I am trying to image about 30 laptops with WinXP, and I am using Clonezilla and DRBL for the task. We will start migration to Win7 starting Q4, so for now we are still using XP.

I used a Clonezilla live USB to capture a standardized image to a CIFS/SAMBA share on the enterprise file server. The file server does not support NFS.

To deploy the image, I used Virtualbox to build a VM with Centos 5.5 and then later Ubuntu 10.10. I mounted the CIFS share to /home/partimag but I found that I cannot share this CIFS mount out as NFS so I was unable to deploy the image with the image still residing on the CIFS; I had to copy the image to the VM's local drive.

Now using the DRBL live distribution, which is Debian based, I was able to obtain the image from a CIFS share and then share it out to the clients to be imaged as NFS (I think). I was able to use the DRBL live for some older computers, but since that hasn't been updated in nearly 2 years, I think it's missing some device drivers for my newer machines so it doesn't work on them -- this is why I looked at using CentOS and Ubuntu.

To mount the CIFS shares, I'm using the following command:
mount -t cifs -o user@domain //share_ip_addr/share_name/folder /home/mount_point

Do I need to do something different to enable the mounted CIFS share to be shared out as a NFS share so that the clients to be imaged can see the contents from the CIFS share as a NFS share?

The below image depicts my setup.
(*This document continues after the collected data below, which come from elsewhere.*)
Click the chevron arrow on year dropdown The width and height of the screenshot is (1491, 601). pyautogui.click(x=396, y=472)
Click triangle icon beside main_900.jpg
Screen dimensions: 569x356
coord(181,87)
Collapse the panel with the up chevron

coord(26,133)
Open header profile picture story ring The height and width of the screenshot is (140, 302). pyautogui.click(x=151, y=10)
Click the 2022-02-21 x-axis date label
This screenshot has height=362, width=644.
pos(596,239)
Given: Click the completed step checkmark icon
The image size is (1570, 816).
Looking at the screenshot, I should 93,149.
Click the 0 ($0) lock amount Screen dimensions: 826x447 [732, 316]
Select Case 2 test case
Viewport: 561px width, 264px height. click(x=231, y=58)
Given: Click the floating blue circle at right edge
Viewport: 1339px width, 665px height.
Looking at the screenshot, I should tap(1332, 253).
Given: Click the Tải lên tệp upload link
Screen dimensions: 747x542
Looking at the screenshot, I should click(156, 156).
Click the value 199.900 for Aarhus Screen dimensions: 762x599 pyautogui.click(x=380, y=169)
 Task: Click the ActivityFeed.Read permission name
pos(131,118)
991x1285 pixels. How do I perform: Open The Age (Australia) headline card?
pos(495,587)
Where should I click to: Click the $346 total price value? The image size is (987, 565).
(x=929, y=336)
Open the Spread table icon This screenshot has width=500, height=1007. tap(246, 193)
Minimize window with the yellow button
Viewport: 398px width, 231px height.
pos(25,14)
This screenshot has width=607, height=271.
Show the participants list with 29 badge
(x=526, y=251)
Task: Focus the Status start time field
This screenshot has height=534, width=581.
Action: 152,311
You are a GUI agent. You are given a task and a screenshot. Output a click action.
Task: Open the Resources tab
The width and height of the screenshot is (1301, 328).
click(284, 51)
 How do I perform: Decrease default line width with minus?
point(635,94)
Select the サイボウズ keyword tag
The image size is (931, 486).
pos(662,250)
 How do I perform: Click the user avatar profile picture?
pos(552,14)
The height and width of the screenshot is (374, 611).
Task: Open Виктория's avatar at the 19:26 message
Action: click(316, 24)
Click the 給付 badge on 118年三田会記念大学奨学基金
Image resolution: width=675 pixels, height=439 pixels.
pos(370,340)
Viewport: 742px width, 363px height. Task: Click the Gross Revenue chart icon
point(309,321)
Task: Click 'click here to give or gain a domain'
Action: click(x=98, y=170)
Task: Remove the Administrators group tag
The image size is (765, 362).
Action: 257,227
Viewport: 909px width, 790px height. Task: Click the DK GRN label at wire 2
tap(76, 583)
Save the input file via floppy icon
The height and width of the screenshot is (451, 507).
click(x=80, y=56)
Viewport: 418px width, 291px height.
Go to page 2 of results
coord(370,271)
The workstation has two NICs. The 10 network is the enterprise network and the 192 network is for DRBL imaging only. DRBL/Clonezilla does PXE boot and leases DHCP for the laptops. The laptops are shielded from the enterprise LAN; I am not doing any kind of NAT on on the server.

The Linux VM is built with dual NICs and are set to bridged mode so they appear to be a separate NIC from the VM host on the network even though they going into the same port on the wall.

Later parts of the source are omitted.